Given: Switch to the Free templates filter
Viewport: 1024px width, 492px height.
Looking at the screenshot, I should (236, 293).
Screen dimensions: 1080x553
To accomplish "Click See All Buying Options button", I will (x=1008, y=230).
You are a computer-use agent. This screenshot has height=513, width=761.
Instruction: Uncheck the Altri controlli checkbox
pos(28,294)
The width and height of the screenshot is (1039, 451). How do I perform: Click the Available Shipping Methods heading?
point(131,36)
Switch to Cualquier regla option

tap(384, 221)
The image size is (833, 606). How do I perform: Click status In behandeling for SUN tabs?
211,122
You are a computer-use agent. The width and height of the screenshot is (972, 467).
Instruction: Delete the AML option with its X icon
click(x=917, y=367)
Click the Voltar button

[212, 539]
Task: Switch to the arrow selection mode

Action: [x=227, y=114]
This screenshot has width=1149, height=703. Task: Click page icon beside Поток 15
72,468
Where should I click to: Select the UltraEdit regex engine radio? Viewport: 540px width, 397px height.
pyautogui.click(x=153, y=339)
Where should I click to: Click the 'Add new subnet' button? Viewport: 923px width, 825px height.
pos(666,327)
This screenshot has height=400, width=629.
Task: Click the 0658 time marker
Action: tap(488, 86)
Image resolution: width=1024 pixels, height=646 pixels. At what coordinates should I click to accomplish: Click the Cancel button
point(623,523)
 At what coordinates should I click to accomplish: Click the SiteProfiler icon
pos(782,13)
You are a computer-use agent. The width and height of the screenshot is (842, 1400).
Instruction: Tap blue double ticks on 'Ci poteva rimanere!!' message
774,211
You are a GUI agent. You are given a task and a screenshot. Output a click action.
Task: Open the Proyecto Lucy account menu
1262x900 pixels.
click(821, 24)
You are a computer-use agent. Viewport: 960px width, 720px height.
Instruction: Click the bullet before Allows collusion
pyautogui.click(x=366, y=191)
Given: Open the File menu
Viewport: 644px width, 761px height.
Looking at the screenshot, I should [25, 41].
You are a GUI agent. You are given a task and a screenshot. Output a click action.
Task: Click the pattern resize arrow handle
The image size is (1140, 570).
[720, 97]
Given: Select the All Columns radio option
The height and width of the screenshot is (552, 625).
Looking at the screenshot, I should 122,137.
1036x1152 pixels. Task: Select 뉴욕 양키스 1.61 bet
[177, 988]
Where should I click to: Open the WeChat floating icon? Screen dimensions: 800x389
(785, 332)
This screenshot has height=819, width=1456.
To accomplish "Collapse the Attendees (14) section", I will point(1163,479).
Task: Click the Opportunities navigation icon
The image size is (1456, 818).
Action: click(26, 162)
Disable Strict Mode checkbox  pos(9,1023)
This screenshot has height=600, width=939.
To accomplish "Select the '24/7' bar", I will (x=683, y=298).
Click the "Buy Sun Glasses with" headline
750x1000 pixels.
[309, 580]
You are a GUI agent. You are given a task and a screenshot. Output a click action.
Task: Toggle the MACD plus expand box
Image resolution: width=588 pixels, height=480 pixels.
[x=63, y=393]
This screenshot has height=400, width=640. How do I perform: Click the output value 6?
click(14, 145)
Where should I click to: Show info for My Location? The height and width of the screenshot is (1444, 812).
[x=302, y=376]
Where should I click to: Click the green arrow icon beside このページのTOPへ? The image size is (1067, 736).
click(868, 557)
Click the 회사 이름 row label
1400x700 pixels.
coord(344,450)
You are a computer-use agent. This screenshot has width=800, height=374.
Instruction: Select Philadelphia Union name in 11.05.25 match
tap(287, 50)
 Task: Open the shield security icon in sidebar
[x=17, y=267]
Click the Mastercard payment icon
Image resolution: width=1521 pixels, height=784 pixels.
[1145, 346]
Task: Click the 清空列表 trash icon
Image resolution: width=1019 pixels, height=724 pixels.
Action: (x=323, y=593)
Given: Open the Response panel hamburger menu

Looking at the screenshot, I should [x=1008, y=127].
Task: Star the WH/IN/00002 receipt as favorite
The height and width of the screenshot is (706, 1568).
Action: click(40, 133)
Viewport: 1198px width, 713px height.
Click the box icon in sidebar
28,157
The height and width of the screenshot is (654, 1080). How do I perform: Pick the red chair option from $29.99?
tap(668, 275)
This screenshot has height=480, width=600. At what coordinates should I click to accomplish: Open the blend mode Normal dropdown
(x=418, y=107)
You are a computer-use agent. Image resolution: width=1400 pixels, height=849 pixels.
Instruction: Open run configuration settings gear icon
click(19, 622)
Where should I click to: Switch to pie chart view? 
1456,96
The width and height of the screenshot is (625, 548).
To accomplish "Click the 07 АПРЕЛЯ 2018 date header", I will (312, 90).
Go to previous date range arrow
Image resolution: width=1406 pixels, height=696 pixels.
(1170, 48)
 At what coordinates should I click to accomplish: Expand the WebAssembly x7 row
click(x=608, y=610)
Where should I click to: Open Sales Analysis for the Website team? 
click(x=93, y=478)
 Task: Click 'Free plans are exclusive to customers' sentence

Work order
Give the number of lines in the listing that hold the string "date". Add nothing else.

Answer box
2